Between 1802 and statehood in 1817, Washington, Mississippi, was the designated territorial capital of the Mississippi Territory, and the General Assembly (legislature) of the territory often met in a tavern known as Assembly Hall, which was located adjacent to Jefferson College. Historic Assembly Hall was destroyed by fire in 1993, 175 years after it had functioned as the seat of government.
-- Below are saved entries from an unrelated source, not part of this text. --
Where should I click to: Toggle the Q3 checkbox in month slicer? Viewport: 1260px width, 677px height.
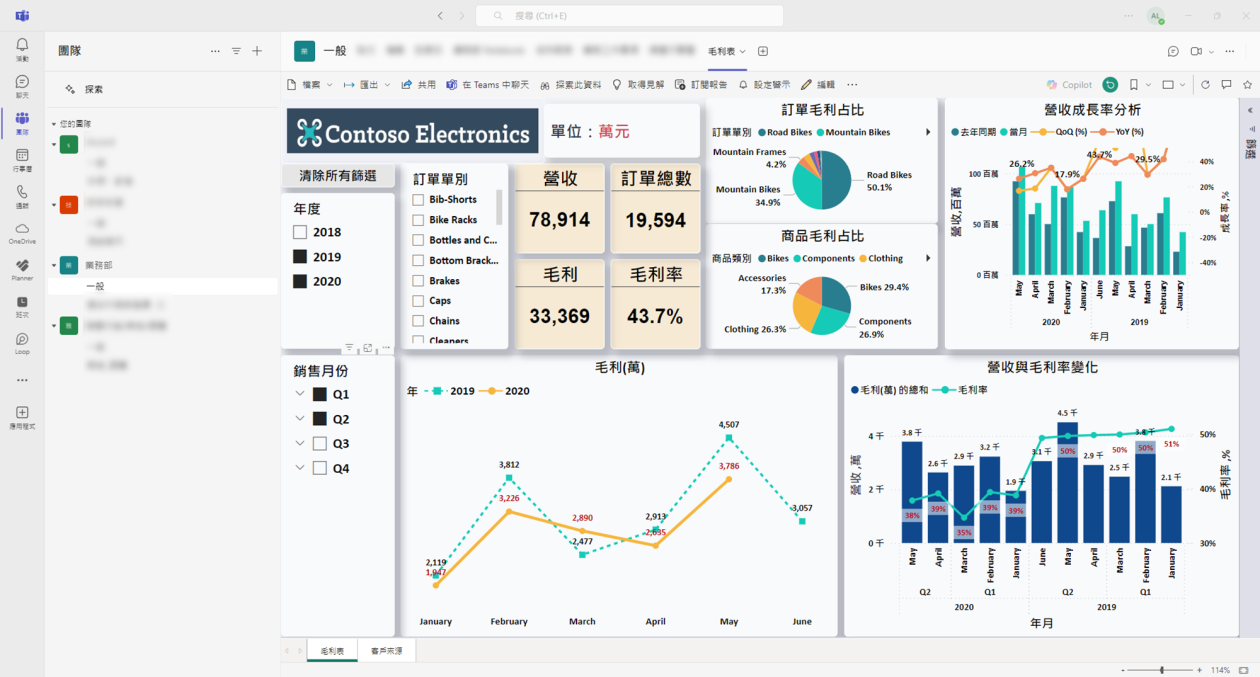click(320, 444)
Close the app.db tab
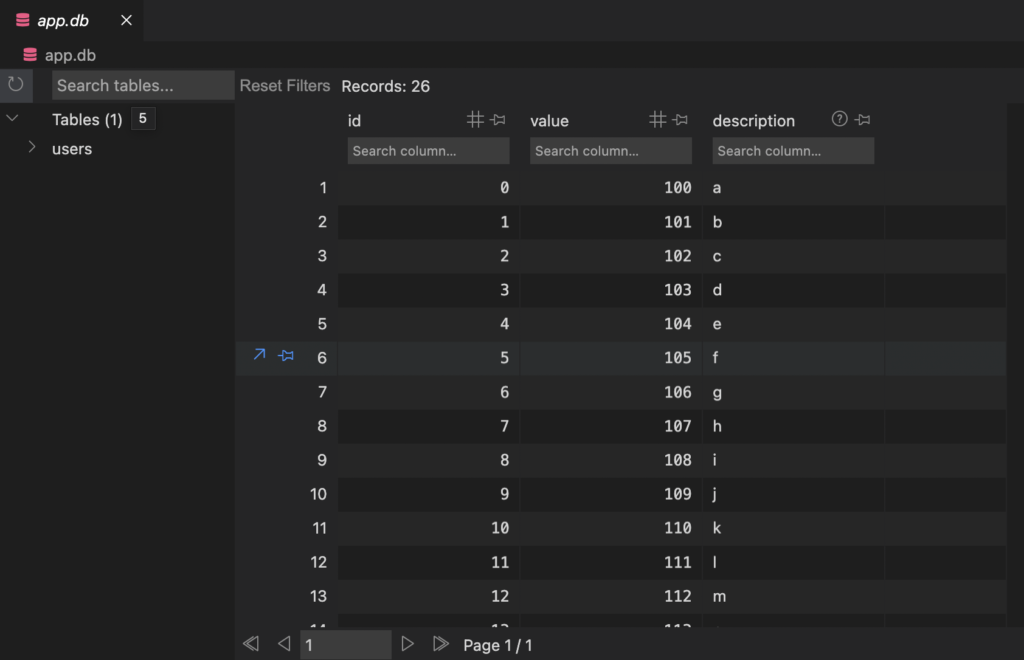This screenshot has height=660, width=1024. point(126,20)
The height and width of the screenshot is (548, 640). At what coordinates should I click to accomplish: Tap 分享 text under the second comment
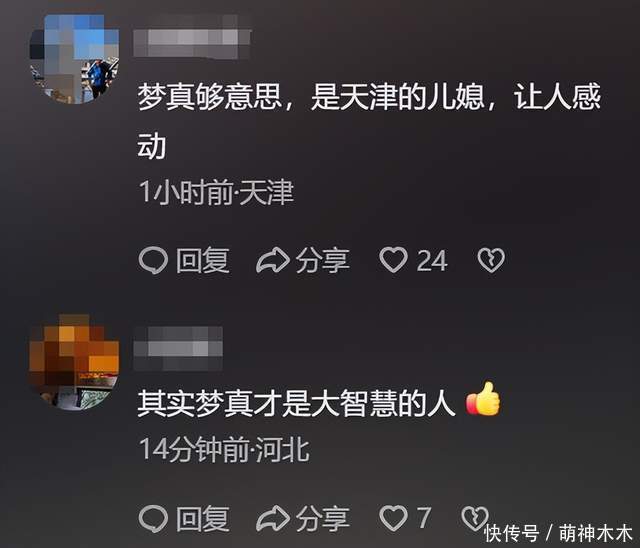(322, 519)
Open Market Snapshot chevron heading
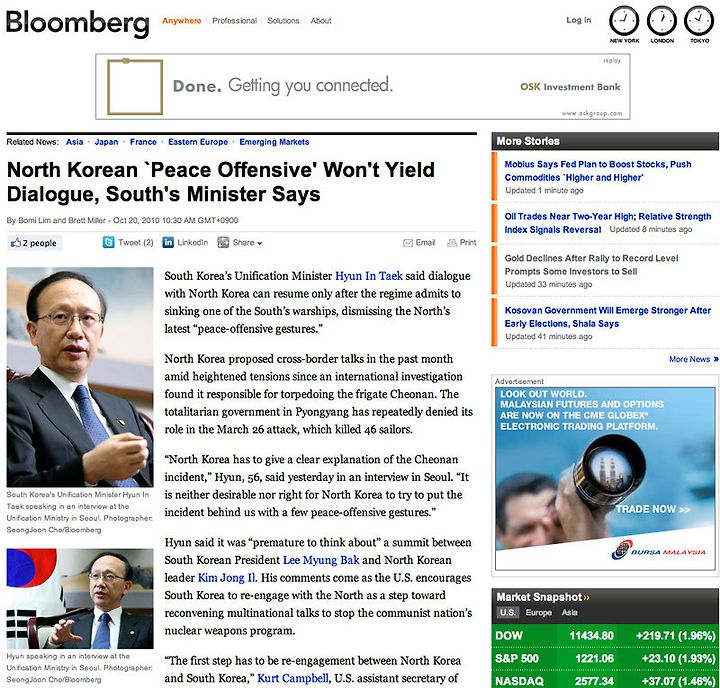Image resolution: width=720 pixels, height=688 pixels. [543, 597]
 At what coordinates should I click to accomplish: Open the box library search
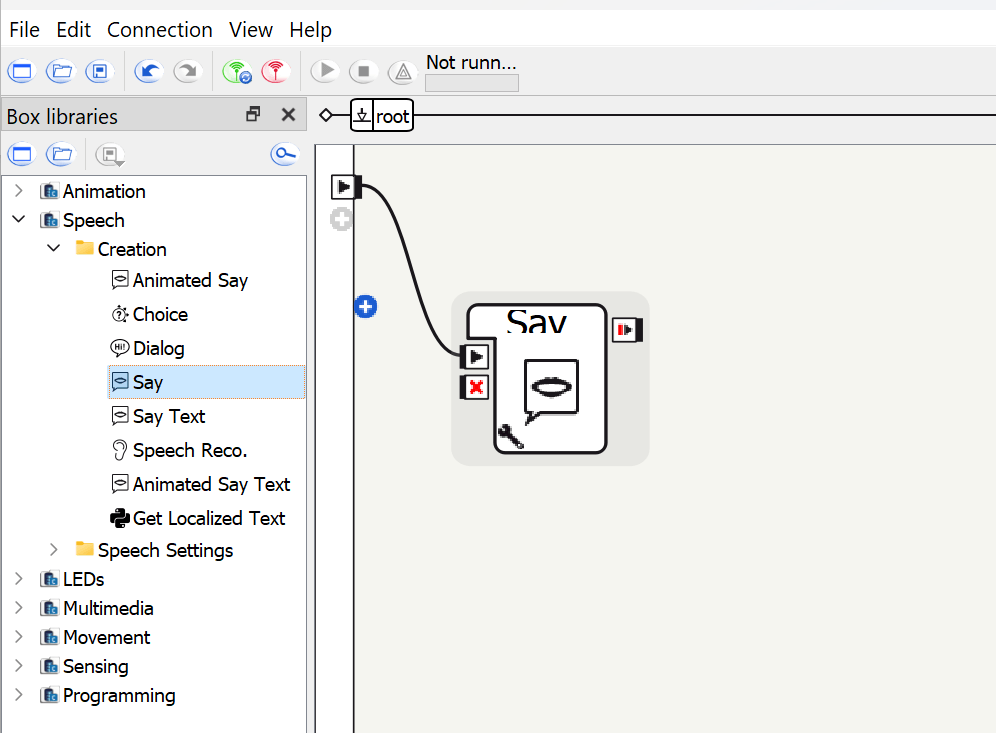point(284,154)
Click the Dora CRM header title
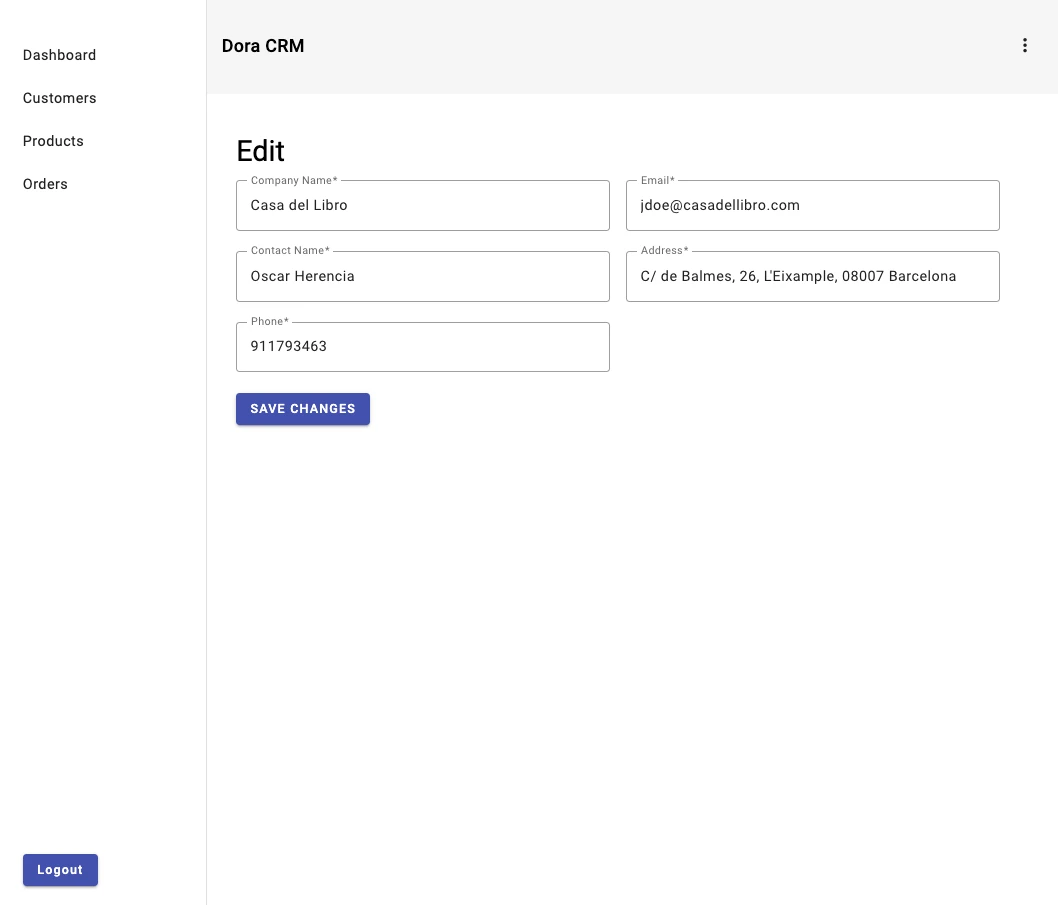Image resolution: width=1058 pixels, height=905 pixels. (263, 46)
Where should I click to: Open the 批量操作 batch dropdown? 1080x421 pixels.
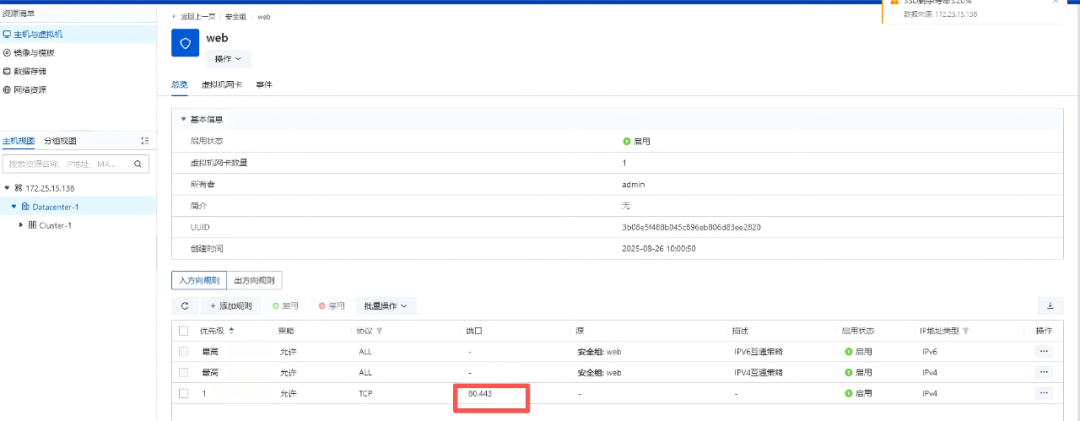coord(386,306)
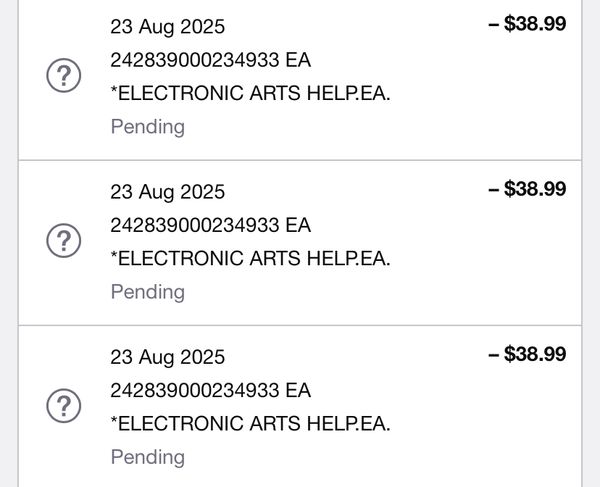Screen dimensions: 600x487
Task: Tap the Pending status on bottom transaction
Action: click(148, 458)
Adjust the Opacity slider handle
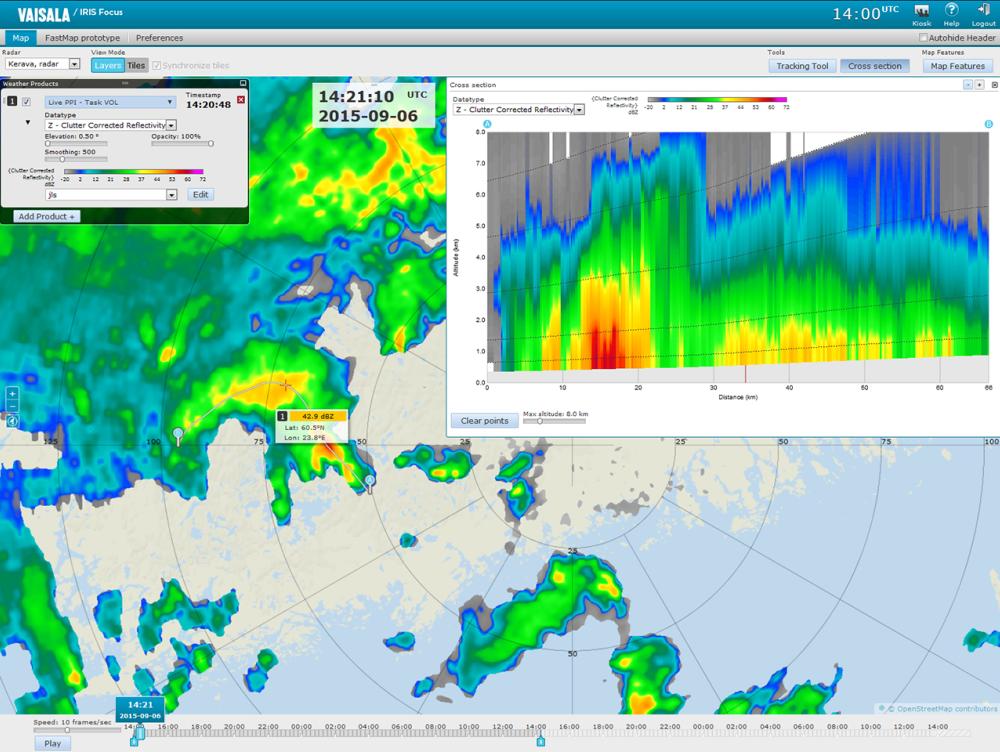The width and height of the screenshot is (1000, 752). click(x=210, y=143)
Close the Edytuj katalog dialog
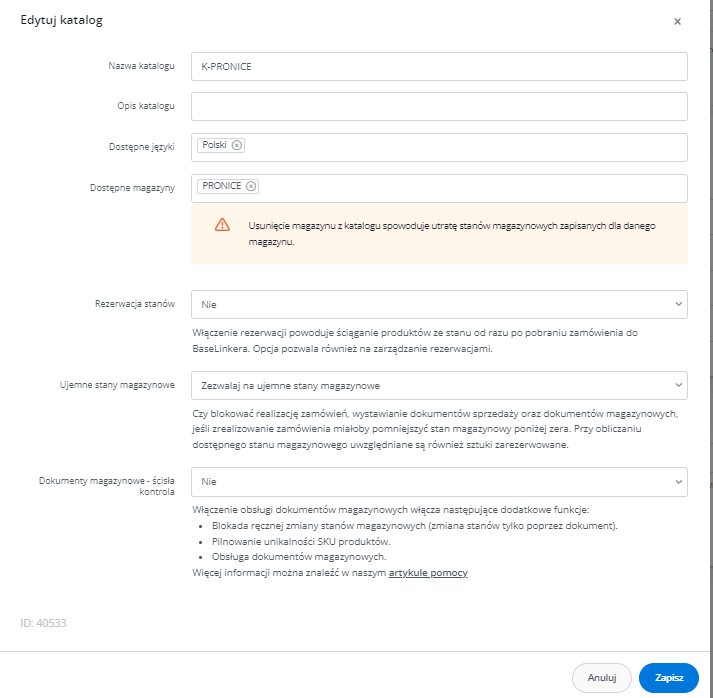The width and height of the screenshot is (713, 698). coord(677,21)
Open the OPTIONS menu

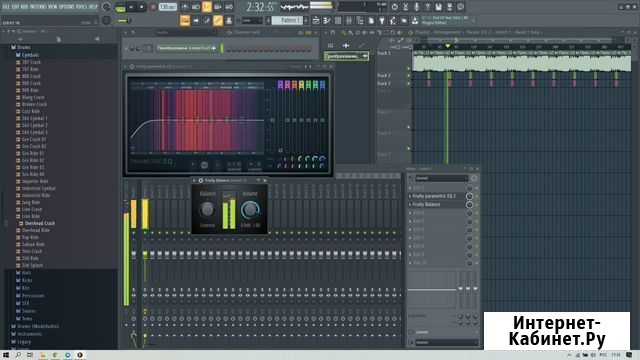point(67,7)
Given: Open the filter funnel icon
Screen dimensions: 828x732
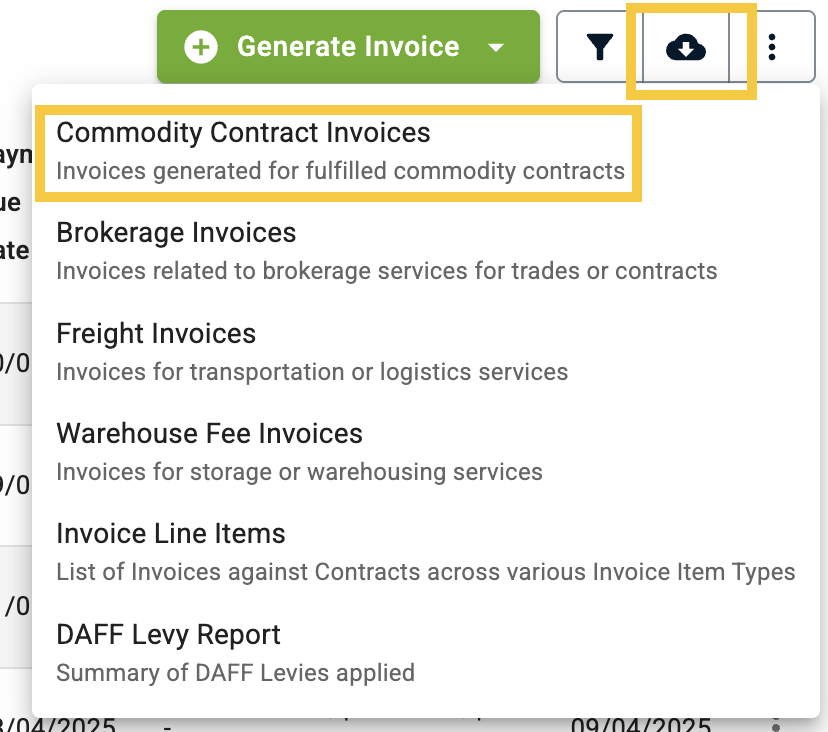Looking at the screenshot, I should 599,47.
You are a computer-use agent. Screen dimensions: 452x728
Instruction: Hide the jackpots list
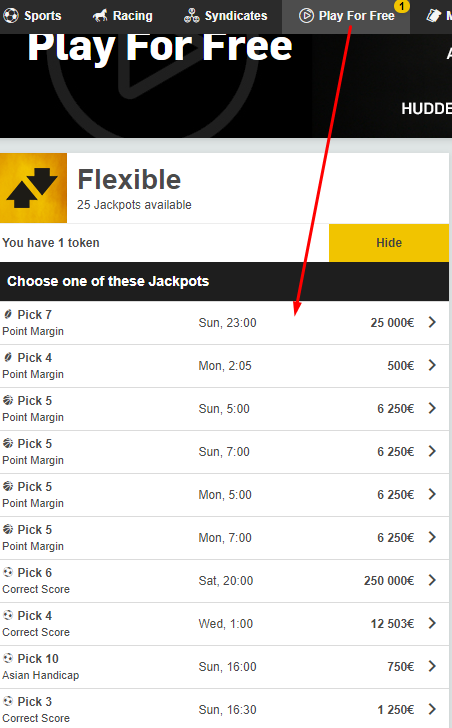(x=389, y=243)
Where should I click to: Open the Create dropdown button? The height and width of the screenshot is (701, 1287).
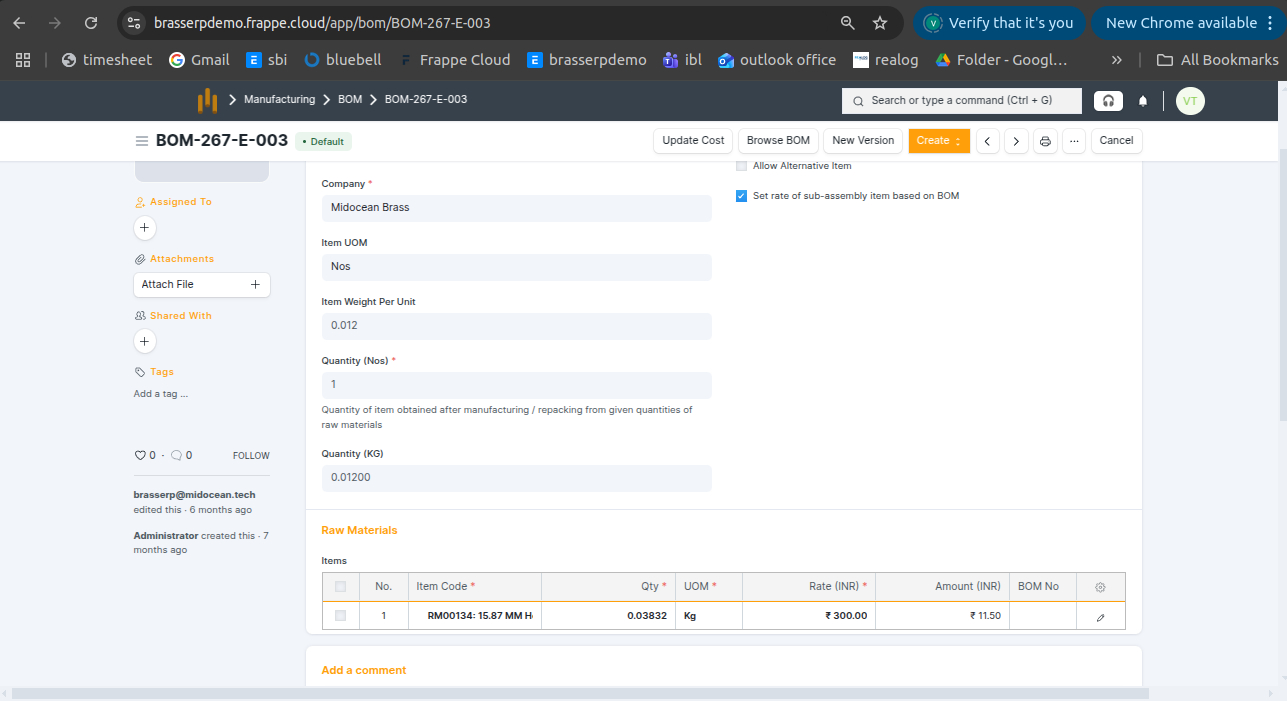coord(938,141)
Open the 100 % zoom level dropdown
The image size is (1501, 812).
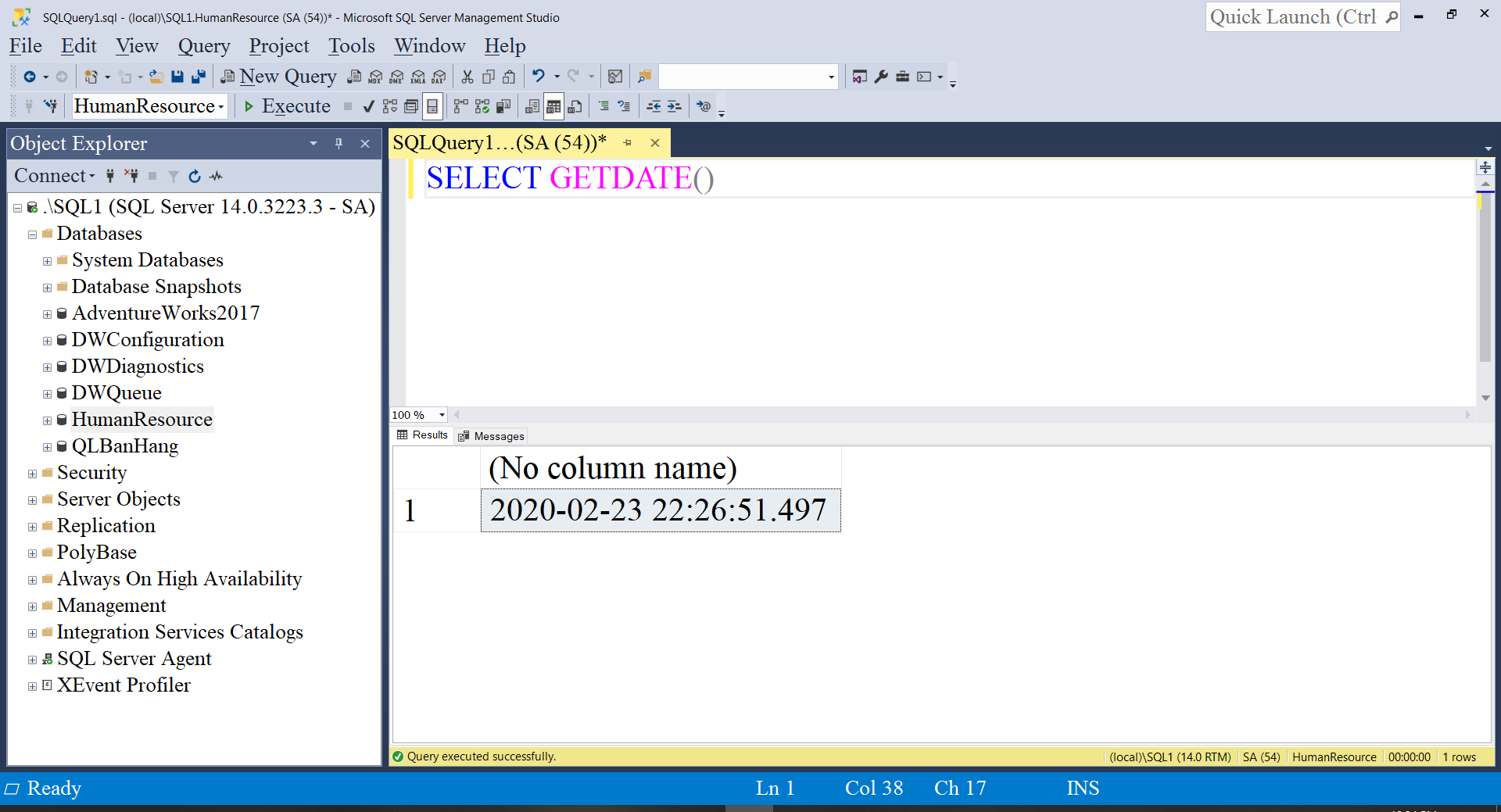point(442,415)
Between July 7 and August 17, 1817, the Mississippi Statehood Convention was held in a Methodist church on property adjacent to Jefferson College. Over time, the old church building deteriorated and was no longer standing by the mid-1870s.

==Notable alumni==
- Albert Gallatin Brown, (1813–1880), Governor of Mississippi (1844 to 1848)
- John Francis Hamtramck Claiborne, a member of the United States House of Representatives / U.S. Congress, from Mississippi
- Jefferson Davis, (1808–1889), first and only president of the Confederate States of America, 1861–1865; previous U.S. Representative, Senator and Secretary of War.
- Pete Heine, Louisiana politician
- Prentiss Ingraham, (1843–1904), Confederate States Army military officer and writer
- Clyde V. Ratcliff, (1879–1952), member of the Louisiana State Senate / upper chamber of Louisiana Legislature from 1944 to 1948

==Jefferson College historic site==
As a historic site, several buildings are open to the public. These include the West Wing, the kitchen buildings, and Prospere Hall. The T.J. Foster Nature Trails wind though an old-growth hardwood forest over distances of 0.5 mi to 0.9 mi.

==In popular culture==
Jefferson College was a location site for several commercial Hollywood theatrical motion pictures and television films / mini-series:
- The Horse Soldiers (1959) – an American Civil War film of historical fiction related to the Vicksburg Campaign. Jefferson College was used as a film location; wherein, uniformed young cadets from a fictitious Southern military academy were shown in formation marching out at dawn in front of the red brick academy buildings.
- Huckleberry Finn (1974) – a made-for-TV film based on the adventure novel by Mark Twain.
- North and South (1985) – an American Civil War historical fiction television miniseries. Jefferson College was used to depict the United States Military Academy at West Point.
- The Adventures of Huck Finn (1993) – a theatrical film where Jefferson College was depicted as the town of Phelps Landing.